Supply chain problems today seem endless, from chip shortages to port congestion to ships running aground. In response, carriers and shippers are accelerating the pace of digital transformation and connecting every aspect of the supply chain. And that, in turn, is creating new security challenges that hackers are readily taking advantage of.
Supply chains are appealing to the cybercriminal community because of the opportunity for wide-scale fraud. Successful attacks are on the uptick, with well-known examples including the NotPetya ransomware attack on Maersk, which resulted in closing down ports and spending over $300m to restore its systems. In addition, this had a significant impact on Maersk's reputation. Suspected nation-state-backed hackers recently targeted the Port of Houston; however, the attack was thwarted before major disruption occurred.
With the spotlight on the supply chain ecosystem, bad actors are looking for ways to exploit the uncertainty. And as the shipping industry becomes more digitized and connected, organizations rely increasingly on technology for tracking and monitoring. This presents a vast footprint for cybercriminals to exploit. As a result, carriers and shippers need to urgently shore up their defenses before a breach occurs.
The concern with cyberattacks on the shipping industry is that the implications extend beyond digital systems to the physical world. The Maersk ransomware attack didn't just affect its systems; it resulted in ports being closed, impacting the entire supply chain ecosystem. The potential knock-on risks from a successful cyber attack are vast, from port equipment failures, resulting in safety concerns, to autonomous ships taken over by rogue actors. Organizations must take into account the potential for significant liability and safety issues that can occur from a breach.
Here are five steps that help prevent the likelihood of a successful cyberattack.
Conduct disaster-recovery planning spanning physical and digital systems. With the risk exposure from a cyber breach spanning the digital and physical worlds, disaster planning must account for this. Therefore, in addition to digital recovery initiatives, it's vital to plan how to handle the potential operational impact. Training must incorporate onshore and at-sea elements to prepare for every conceivable scenario, however unlikely it may seem.
Practice zero-trust at all times.
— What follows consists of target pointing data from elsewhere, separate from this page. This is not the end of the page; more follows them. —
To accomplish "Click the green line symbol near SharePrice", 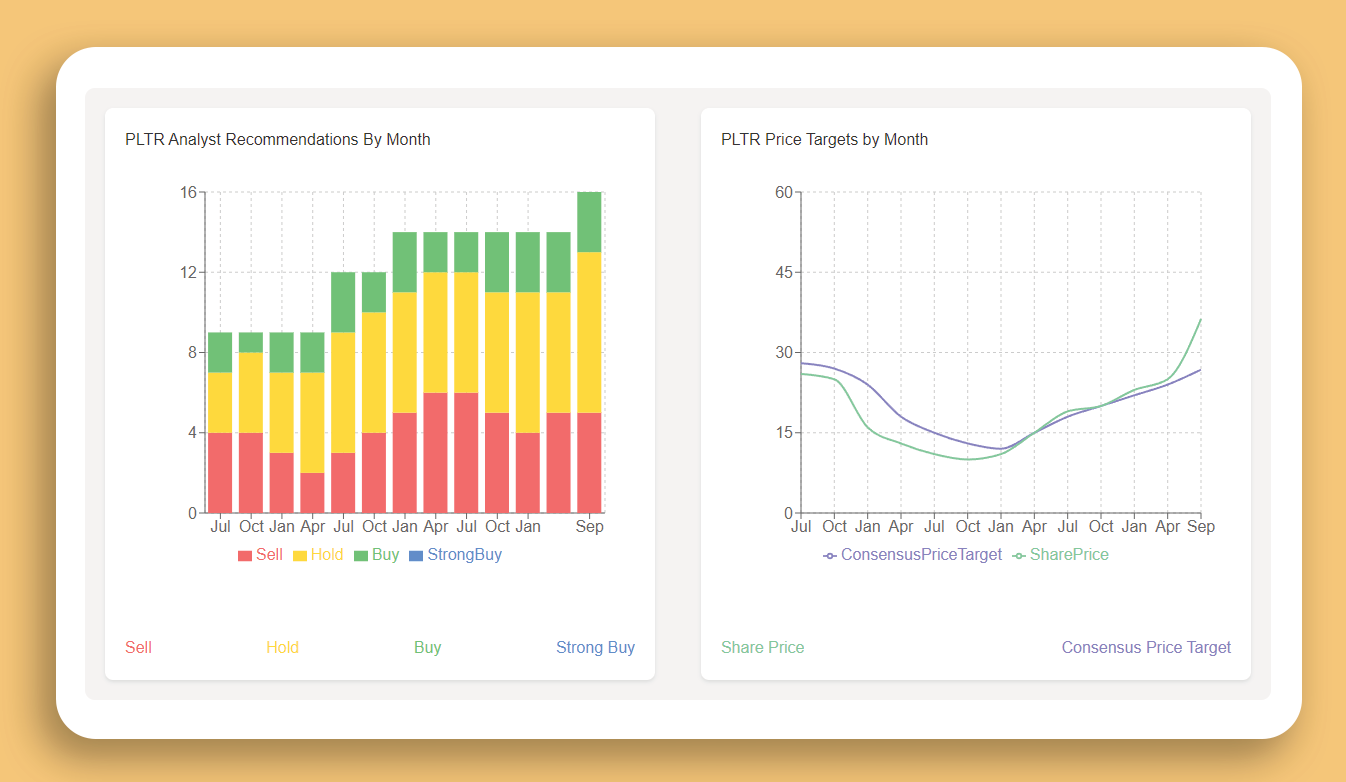I will [x=1019, y=554].
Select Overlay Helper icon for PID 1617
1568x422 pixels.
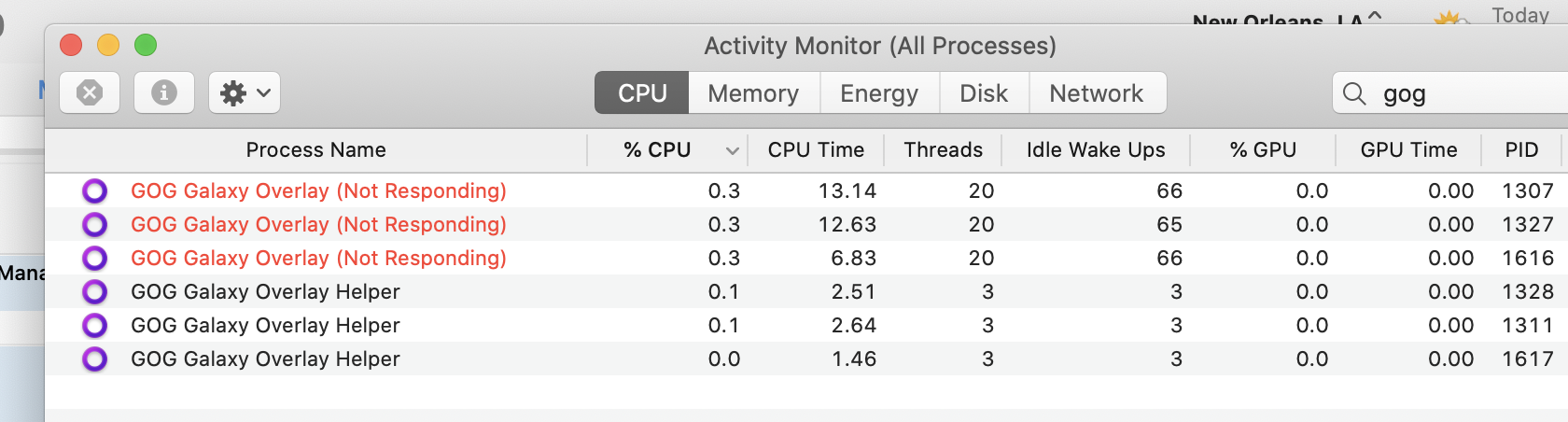click(x=94, y=359)
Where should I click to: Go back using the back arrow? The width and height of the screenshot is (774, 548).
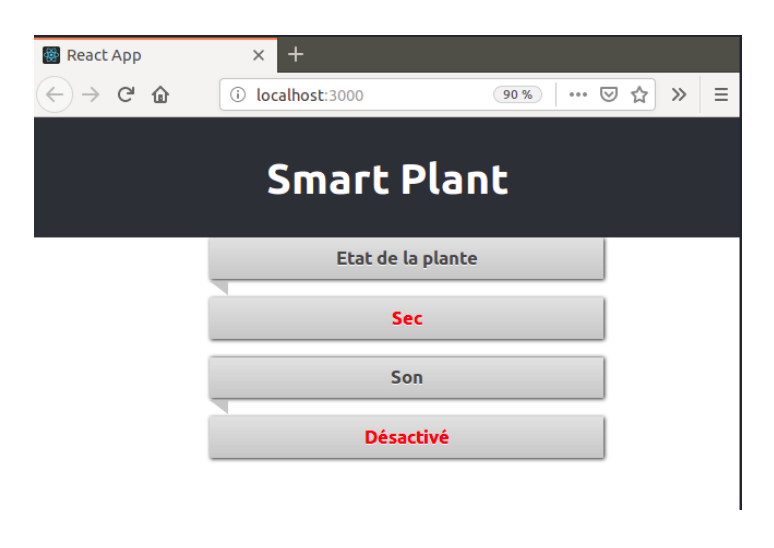(x=54, y=95)
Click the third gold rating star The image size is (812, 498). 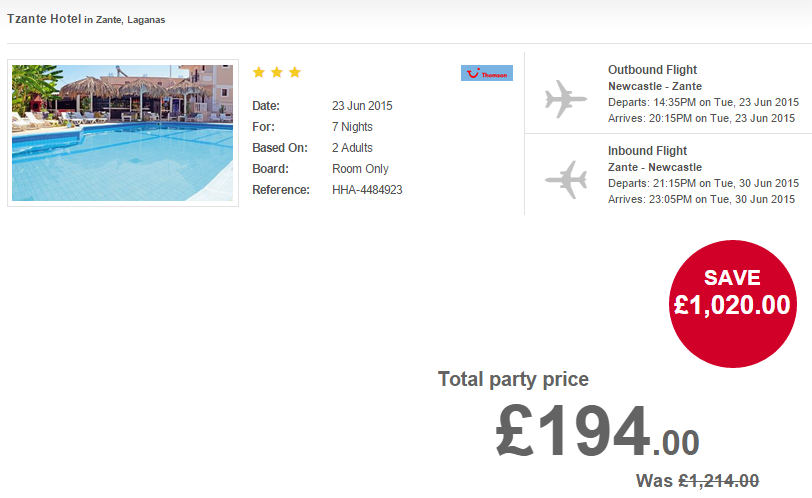tap(295, 72)
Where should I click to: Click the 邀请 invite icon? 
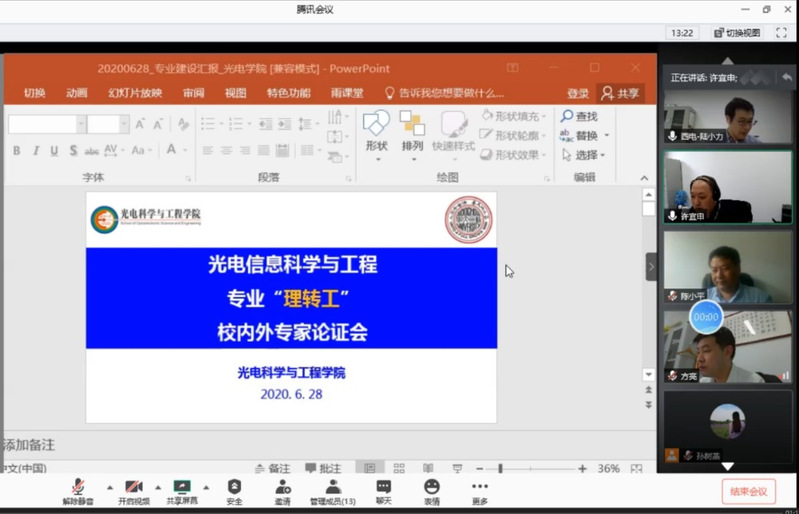tap(283, 489)
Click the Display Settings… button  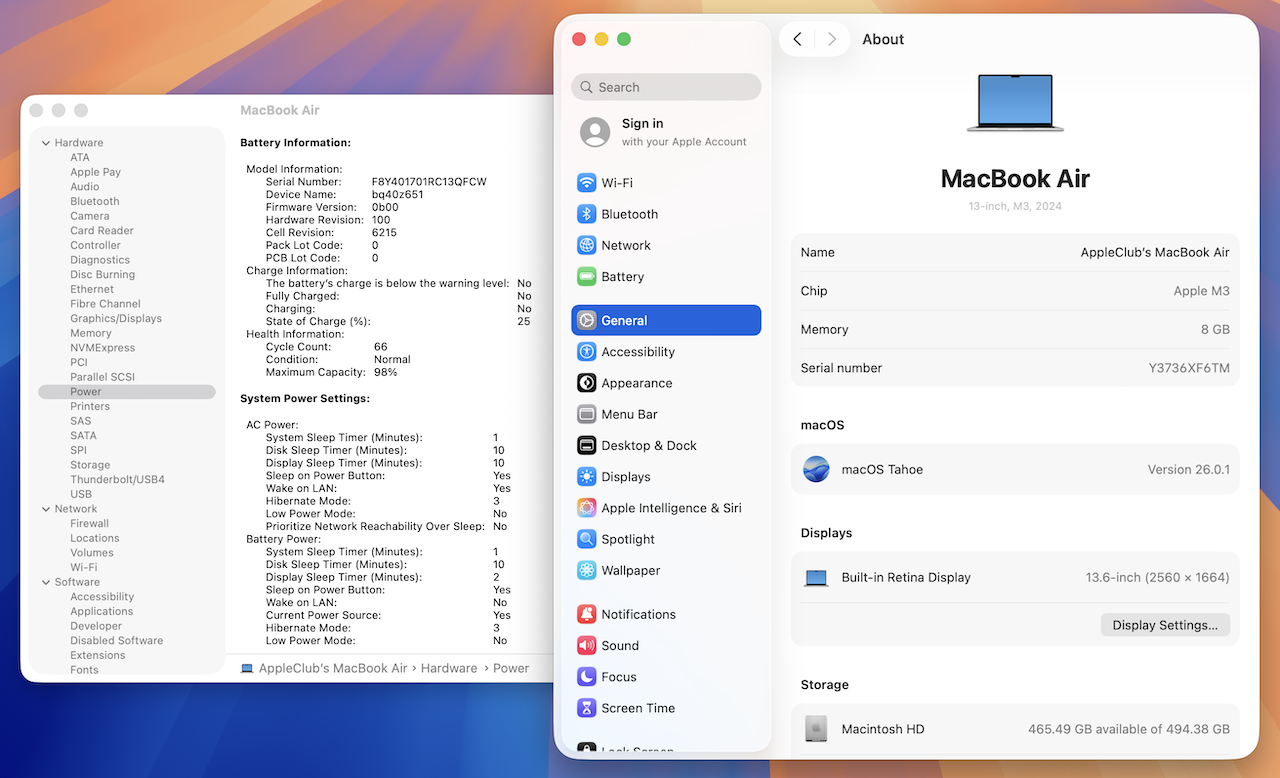tap(1165, 625)
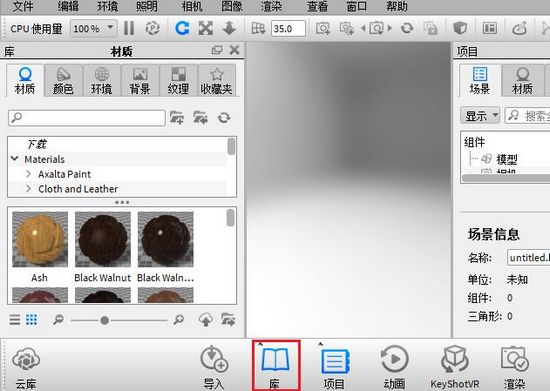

As digitization expands, the security perimeter no longer exists. Therefore, the strategy of relying solely on a firewall needs to be retired. All systems across the ecosystem require authenticated access, which is a challenge for organizations that have been grappling with remote or hybrid workforces. A zero-trust mindset is vital when you swap out workers for ships, trains or trucks.
Realize that security is everybody’s problem. In addition to looking at their own security posture, organizations need to evaluate the security of the entire software supply chain. NIST's Cyber Supply Chain Risk Management (C-SCRM) provides a blueprint for how organizations can undertake a review of supplier’s software.
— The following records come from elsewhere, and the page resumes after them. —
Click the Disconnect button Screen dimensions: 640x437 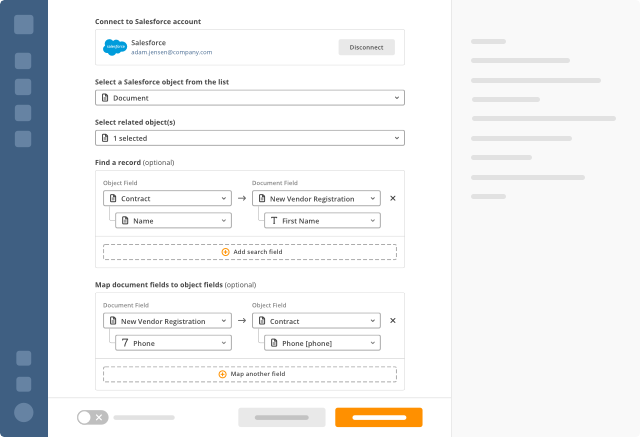pyautogui.click(x=367, y=47)
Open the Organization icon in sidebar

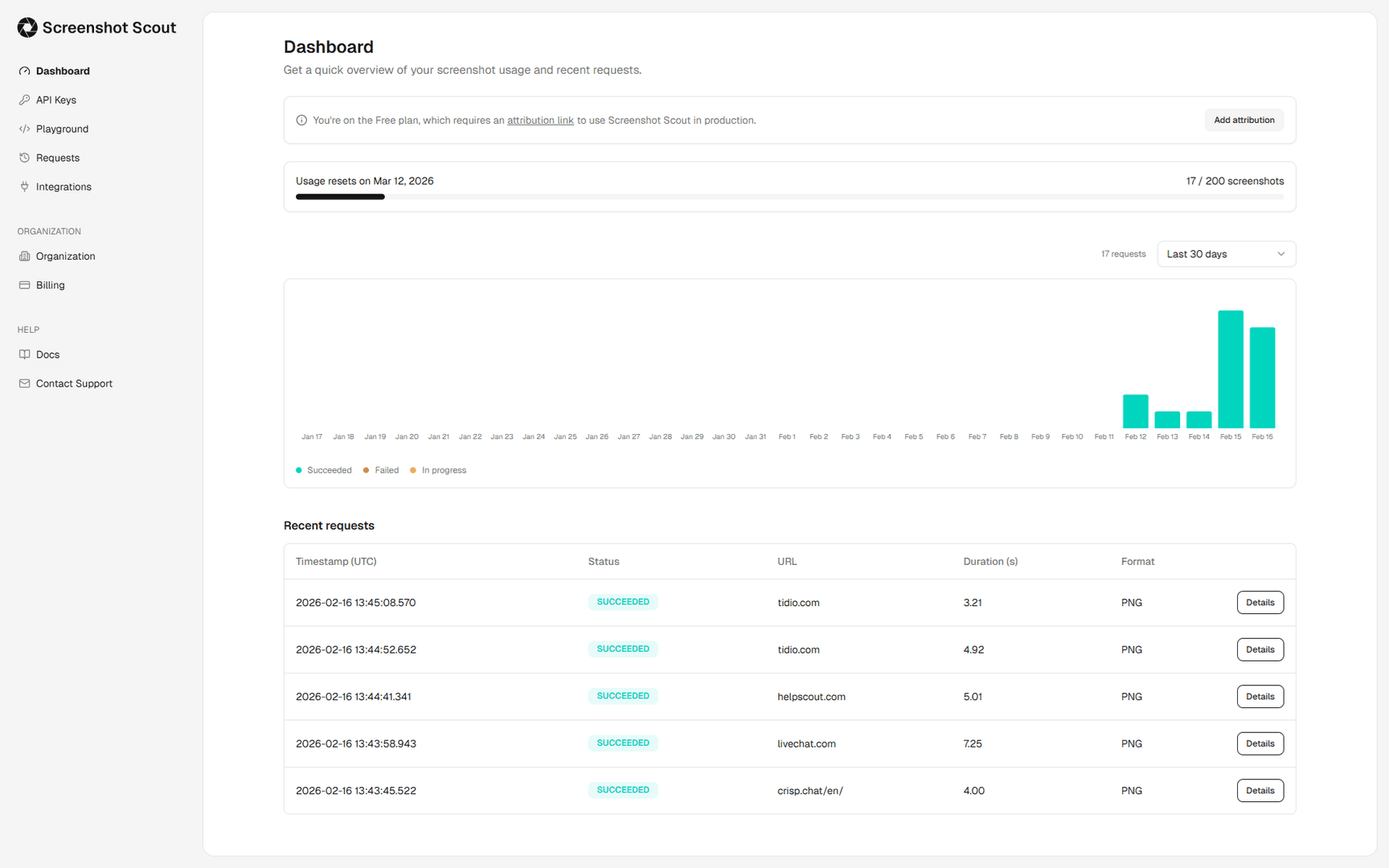click(x=25, y=256)
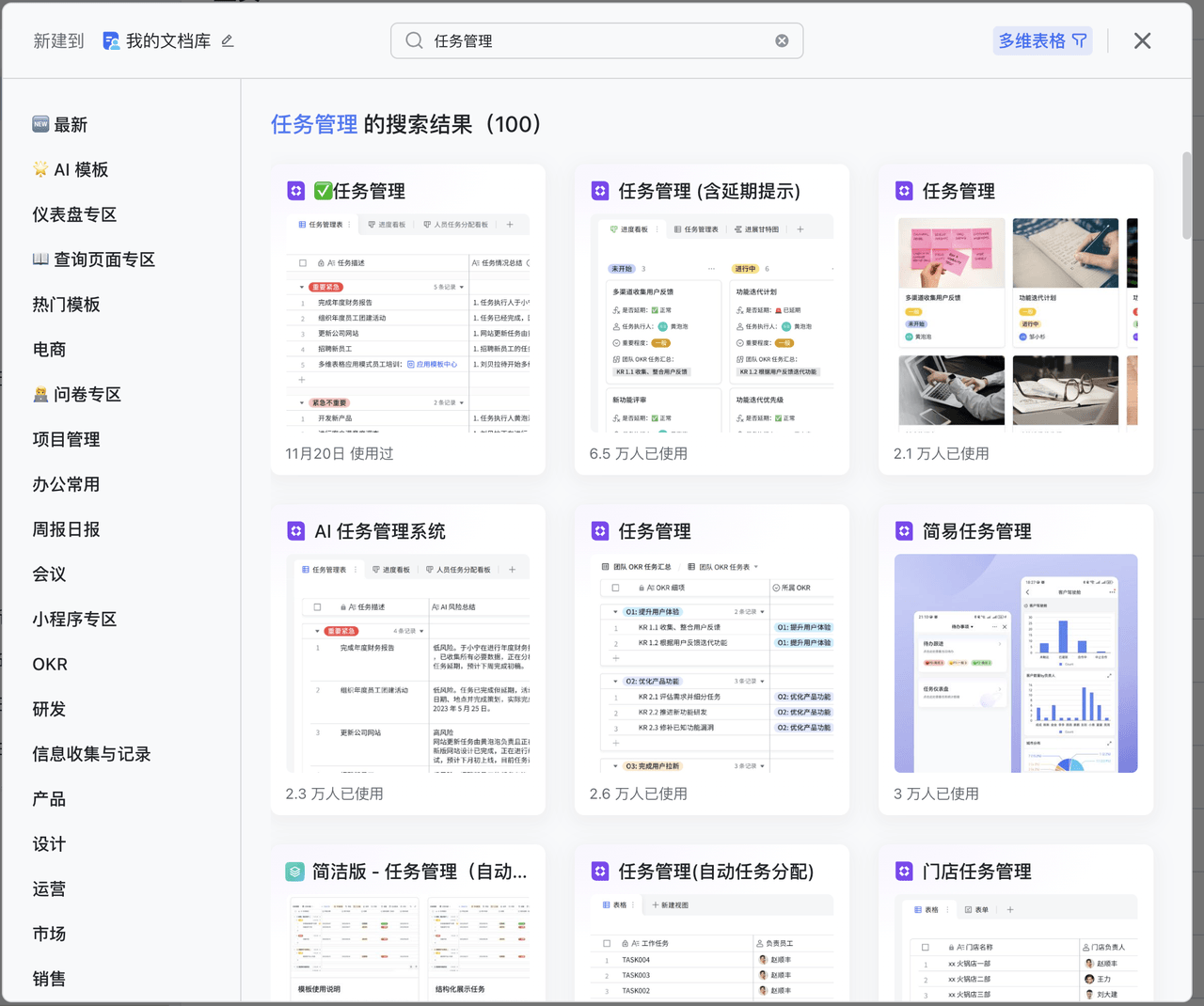1204x1006 pixels.
Task: Click the 我的文档库 library icon
Action: click(x=111, y=40)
Double down on security fundamentals. Security basics such as endpoint detection to authentication are still critical. Often, fundamentals like passwords are the weak link that cybercriminals take advantage of. The Colonial Pipeline attack resulted from an ineffective password policy that failed to consider security best practices and NIST recommendations. Simple steps such as making multi-factor authentication mandatory and screening for compromised credentials must be adhered to. In addition, organizations need to prioritize software updates and security patches without delay. Otherwise they’re laying out the red carpet for bad actors to exploit.
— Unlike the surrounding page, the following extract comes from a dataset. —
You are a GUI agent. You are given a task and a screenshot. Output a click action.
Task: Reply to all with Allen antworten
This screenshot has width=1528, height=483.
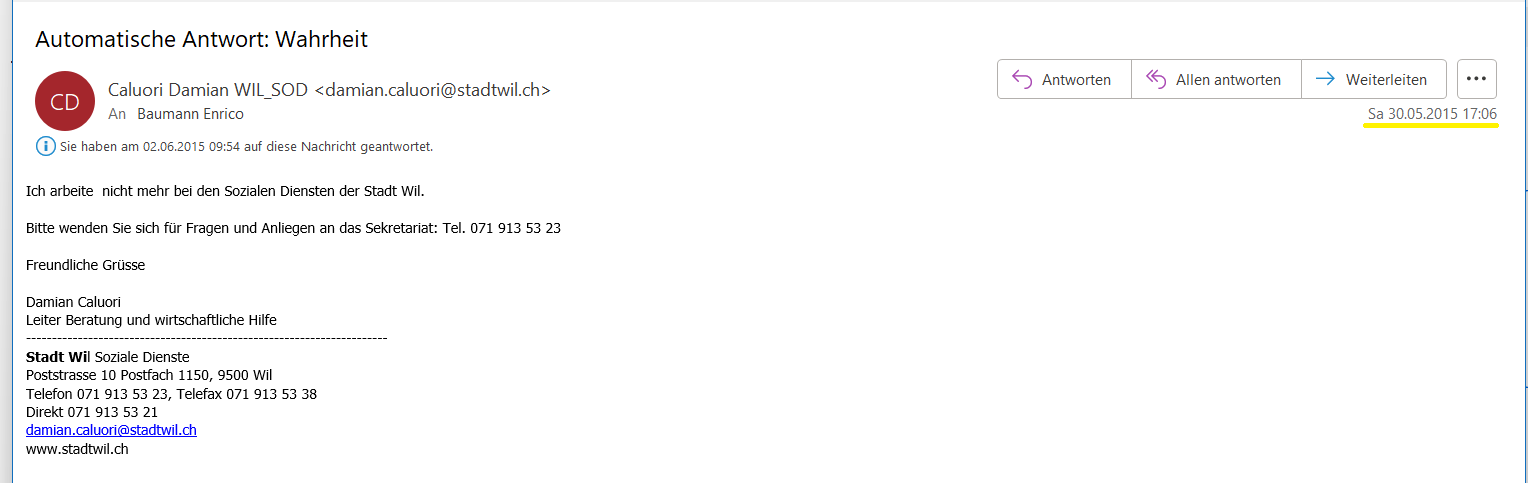1216,79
Invest in ongoing employee training. As the cyber landscape continues to evolve and bad actors deploy increasingly more sophisticated approaches, employees must receive regular training. This ensures that they’re up to speed on the latest arsenal of tactics, so they don't accidentally help cybercriminals in their quest to gain access. The cost-benefit analysis of failing to invest in training makes this an easy decision.
As the shipping industry grapples with ongoing disruption and uncertainty, it can't ignore the growing risk from cyberattacks. With smart shipping on the rise, the potential for chaos to ensue from a successful breach continues to escalate. The entire supply chain ecosystem must shore up its defenses, or run the risk of letting cybercriminals sail in and take over.
Mike Wilson is founder and chief technology officer at Enzoic.